TASK PROMPT | From the records below, please print only the lines from the one containing "Click the magnifier icon in the search box" through the one containing "This screenshot has height=513, width=513.", both included. Skip the pictures.

SOURCE DATA |
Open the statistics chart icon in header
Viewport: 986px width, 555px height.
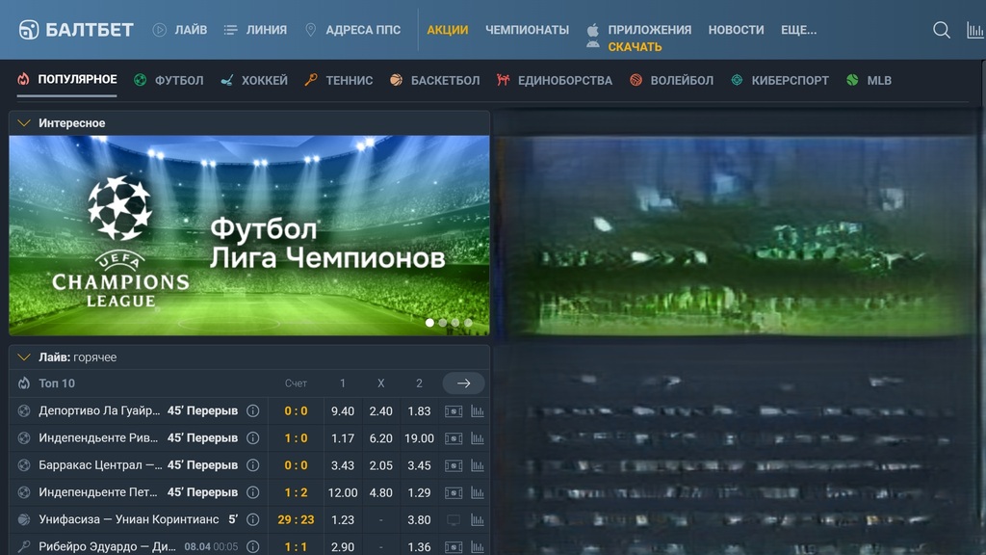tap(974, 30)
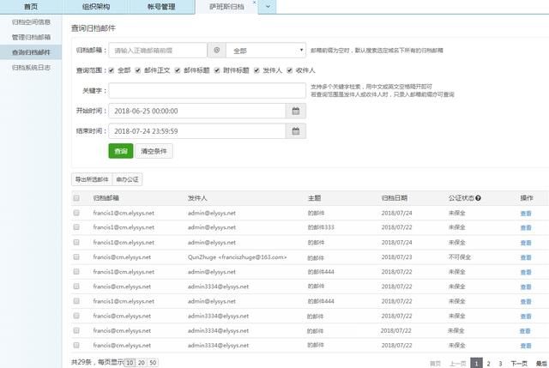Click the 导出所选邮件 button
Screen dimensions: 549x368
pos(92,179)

...

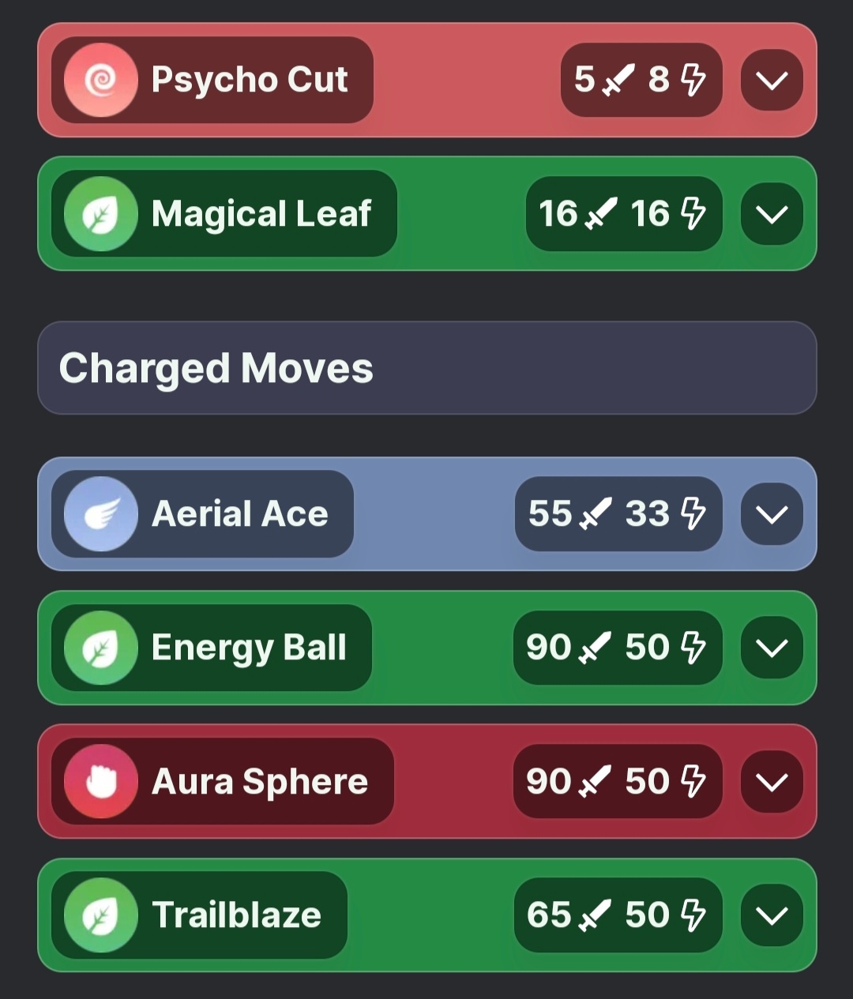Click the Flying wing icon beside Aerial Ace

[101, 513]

==

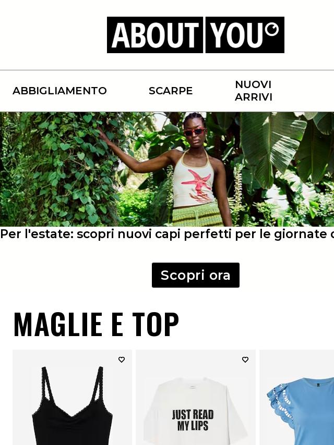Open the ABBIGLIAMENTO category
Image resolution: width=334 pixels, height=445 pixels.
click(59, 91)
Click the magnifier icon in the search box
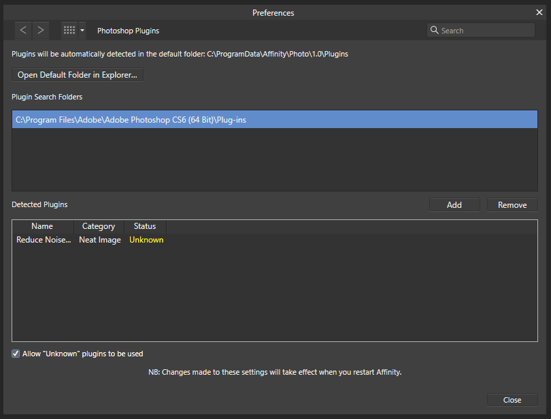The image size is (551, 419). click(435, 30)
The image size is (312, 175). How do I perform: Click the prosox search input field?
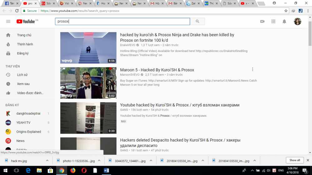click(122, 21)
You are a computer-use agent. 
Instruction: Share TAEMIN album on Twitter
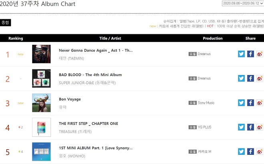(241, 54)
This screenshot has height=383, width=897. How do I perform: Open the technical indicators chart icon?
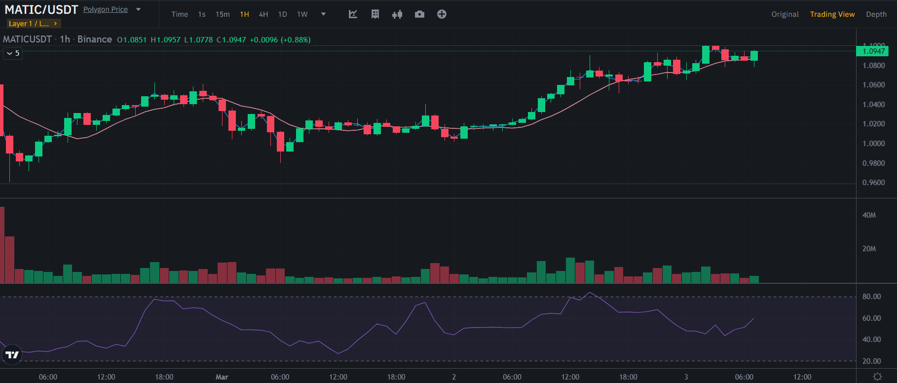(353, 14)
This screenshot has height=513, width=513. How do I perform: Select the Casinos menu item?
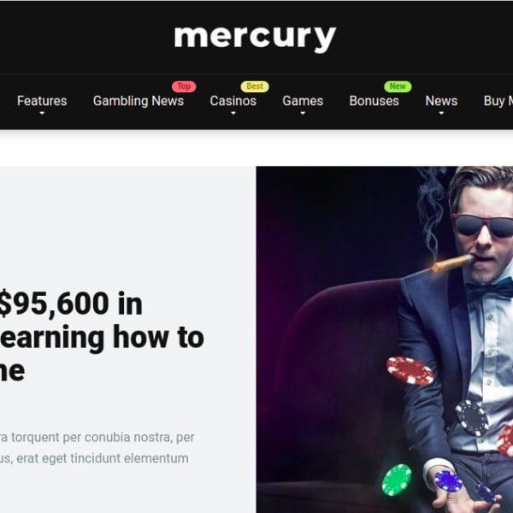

FINISHED EXERCISE |
Click the magnifier icon in the search box
The image size is (551, 419). click(435, 30)
The image size is (312, 175). How do I perform: Click the prosox search input field?
click(122, 21)
You are a computer-use agent. 
Instruction: Share TAEMIN album on Twitter
(241, 54)
This screenshot has height=383, width=897. How do I perform: Open the technical indicators chart icon?
(353, 14)
This screenshot has height=513, width=513. How do I perform: Select the Casinos menu item?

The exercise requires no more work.